Everything that I've just shown you integrates with your AWS security stack. We make the AWS security controls and tools that you have more valuable, and we make it easier to prove that you're implementing controls and we do it safely. We secure data across your AWS ecosystem, whether they're SaaS applications and platforms like Salesforce and GitHub that are integrated with your AWS environment, data stores that are living inside AWS like Snowflake and Databricks, and the databases that are sitting in RDS or virtualized in EC2, let alone all of the data that's sitting inside S3 environments. We'll secure this data across cloud.
We give you a single pane of glass and a single set of policies and automations that you can apply quickly, easily, and safely. If you would like to learn more, and I know you would because if you sat here this long, well, there's free beer over there, which means you want to learn more. If you'd like to see how this works or if you'd like to see a demo, either tonight or maybe tomorrow, either give us a call or come over to our booth. We're booth number 4:30, right along the back wall.

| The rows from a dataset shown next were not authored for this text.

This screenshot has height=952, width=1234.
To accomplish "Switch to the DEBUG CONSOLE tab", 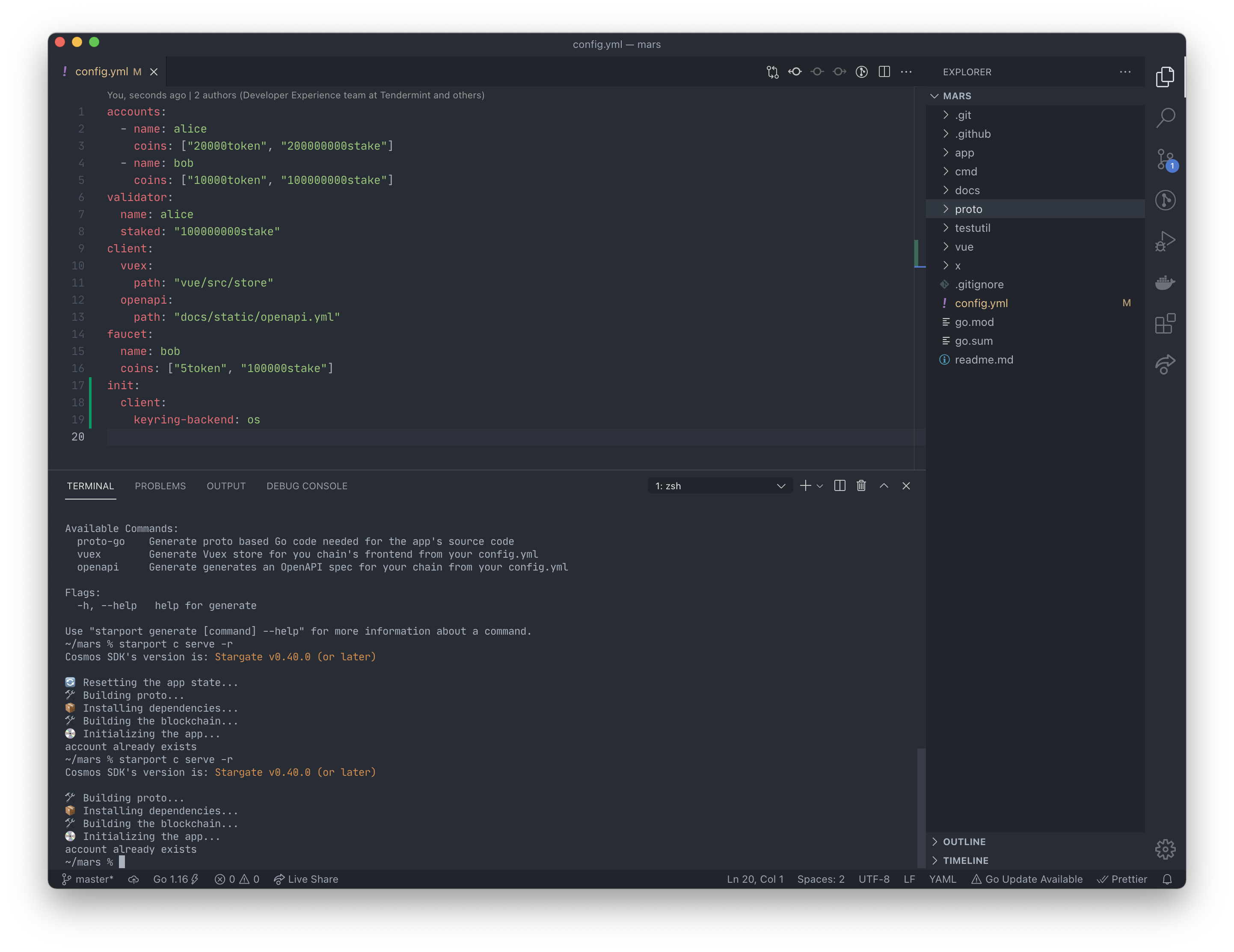I will [307, 486].
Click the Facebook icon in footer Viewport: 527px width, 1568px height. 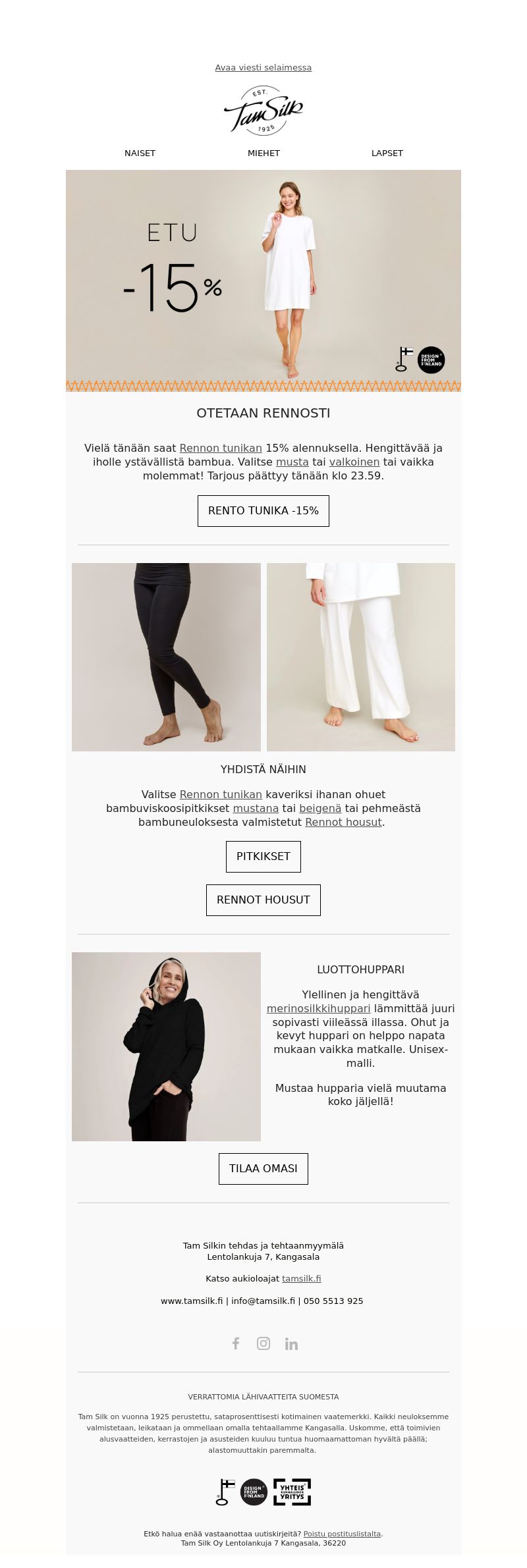[236, 1343]
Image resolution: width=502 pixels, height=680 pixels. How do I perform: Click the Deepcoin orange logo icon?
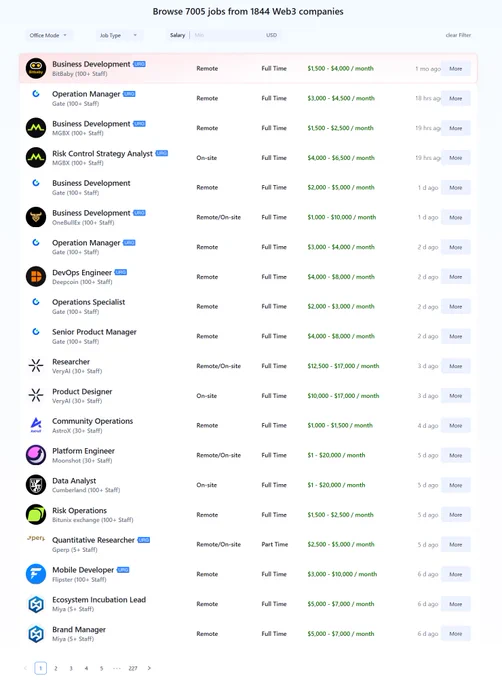click(x=36, y=277)
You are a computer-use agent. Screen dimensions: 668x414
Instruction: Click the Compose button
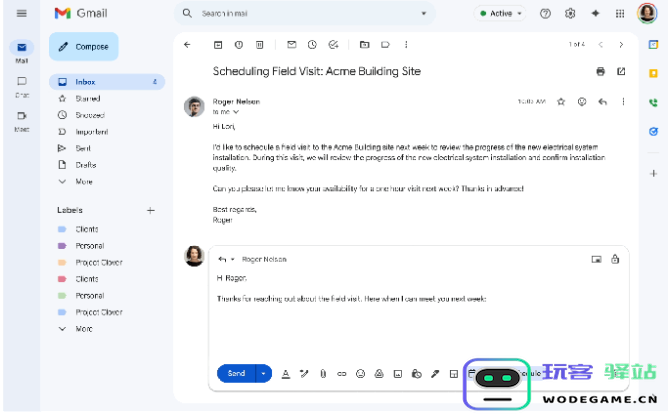(83, 46)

Varonis is a data security platform that will help you find problems automatically, fix them automatically, and detect and respond to threats. The way we start is we do a risk assessment. This takes 15 to 20 minutes to plug into your AWS environment. We'll look at the other hyperscales, we'll look at on-premises data, we'll look at files, we'll look at databases, we'll plug into your Salesforce environment, we'll plug into your GitHub environment, and very quickly, on day one, you will see results.
Within a week, you'll see real risks, and within a couple of weeks, we will show you a real plan to reduce them. But even if you do nothing else, I can guarantee you we're going to show you things that you didn't know about your data. The whole reason, the whole goal of cybersecurity is to protect data. We make it easy, we'll do it across cloud, we'll do it accurately, and we'll do it automatically.
If you don't believe me, well, come and try it. I'll take the Pepsi challenge against any other tools or processes that you have in place. I've been doing this a long time. I've seen people struggle, and I've seen people do a lot with just a little bit. I'm going to end a little bit early because it looks like you guys all want to go enjoy the rest of the show and enjoy your time in Vegas.
My name is Brian. I've got a flight to catch in about 40 minutes, so I'm going to run upstairs and catch an Uber. I really appreciate your time, and I hope you come over and learn some more. Thank you all so much.